After the airline battle in India’s skies, a battle for airports is brewing down on the ground. From having a private airport at Mundra to winning bids for six airports and then check-mating GVK to bag Mumbai and Navi Mumbai, Adani airports has started making a mark. While the Ahmedabad, Lucknow and Mangaluru airports have been handed over by state-owned Airports Authority of India (AAI) to the Adani group, the others remain in the pipeline.
Privatisation of airports has not been a popular concept in India in the past, with the lone private airport at Kochi. Then came the first wave: privatisation of the Mumbai and Delhi airports, along with construction of greenfield airports at Bengaluru and Hyderabad. The first round was a draw between the GMR group and the GVK group, with GMR bagging Delhi and Hyderabad, while GVK got Mumbai and Bengaluru.
A decade later, GVK is out of the game, having sold its stake in Bengaluru International Airport Limited to Fairfax and cashed out of the Mumbai airport and the Navi Mumbai one to Adani Airports.
Adani and GMR: how do they stack up?
The Adani group seems to have entered the business with a bang, wanting to create a flutter as India aims to become the third-biggest aviation market in the world over the next couple of years.
The Adani group has won rights to operate Lucknow, Ahmedabad, Jaipur, Mangaluru, Thiruvananthapuram and Guwahati. These airports accounted for 9.62 percent of India’s International passengers in the last financial year and 9.74 percent of India’s domestic traffic. Add Mumbai to the mix and the Adani group would suddenly be staring at 28.19 percent of International traffic and 21.95 percent of domestic traffic.
The GMR group, on the other hand, is operating the Delhi International Airport, which is India’s largest by area, passenger footfall, runways and connectivity. Along with Delhi, the group also operates Hyderabad and Nagpur and has won the rights to build and operate airports at Mopa in Goa and Bhogapuram, which will serve Visakhapatnam.
There has also been a special arrangement for operations at Bidar in Karnataka since it comes within a 150 km radius of Hyderabad, where the current contract does not allow another airport. Bidar, however, has limited potential as well as connectivity.
A comparison of traffic in the last financial year shows that GMR’s airports or cities handle 34.13 percent of international traffic and 29.27 percent of domestic traffic. Removing the numbers for Goa and Visakhapatnam, which are currently not operated by the GMR group, the numbers are neck and neck with airports won by the Adani group, which have 32.86 percent of international traffic and 25.55 percent of domestic traffic.
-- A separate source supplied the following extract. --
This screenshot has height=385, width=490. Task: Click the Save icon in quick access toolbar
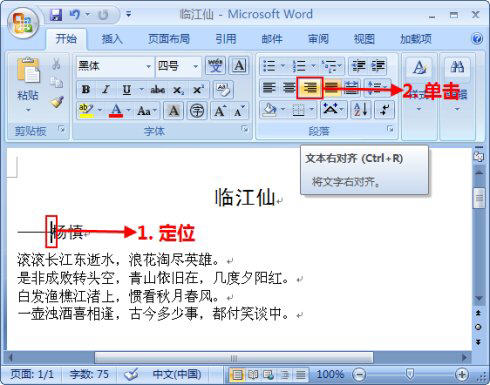[56, 15]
While the numbers clearly show GMR group in the lead, there is a catch for both. The GMR group is seeing headwinds for its project at Mopa, with earlier deadlines not being met due to litigation. Besides, the existing airport at Goa will continue to operate, which will lead to a division of traffic between the two. The current Dabolim airport is located centrally, while Mopa is located in North Goa. Likewise, Bhogapuram airport is a few years away and as of now the passenger numbers cannot be stacked in favour of GMR.
Adani group, on the other hand, has faced headwinds at the Thiruvananthapuram airport, with the State government not willing to privatise the airport and litigation delaying the process. The group is yet to take charge of all the airports it has won.
From a spending perspective, there is money to be made at international terminals due to higher footfalls at food, retail and duty-free stores as compared to domestic ones. While Mumbai and Delhi have traditionally attracted international traffic, smaller airports such as Ahmedabad, Lucknow, Jaipur and others have restrictions in terms of bilaterals, which makes it difficult to attract airlines. India’s latest private airport Kannur, for example, has not been able to allow any foreign carriers since requests by foreign carriers to operate to Kannur have been on hold.
Who really takes the crown?
The government will be putting out the next set of airports for privatisation. These include Amritsar, Varanasi, Bhubaneswar, Tiruchirappalli and Raipur. While Raipur is not an international airport, all the others are and Tiruchirappalli is one of the few in the country that sees more international than domestic traffic.
These airports account for 4 percent of international traffic and 5 percent of domestic traffic. If the Adani group ends up bidding and winning all of these, the group’s airports would see more passengers being handled than the GMR group and if it swings the GMR way, that group would extend its lead further.
Will there be a twist in the tale? The bidding for Jewar airport (Noida, near Delhi) saw Zurich Airports win the bid. While both Mumbai and Navi Mumbai will be operated by the Adani-led consortium, the same would not be true at Delhi and GMR will have to fend off challenges from a rival trying to attract traffic when the airport is ready.
Would Fairfax be interested in expanding after investing in Bengaluru or will it be somebody else? While the answer will emerge with time, hopefully the airports will turn out to be a profitable business unlike the airline business, which has seen a bloodbath in India.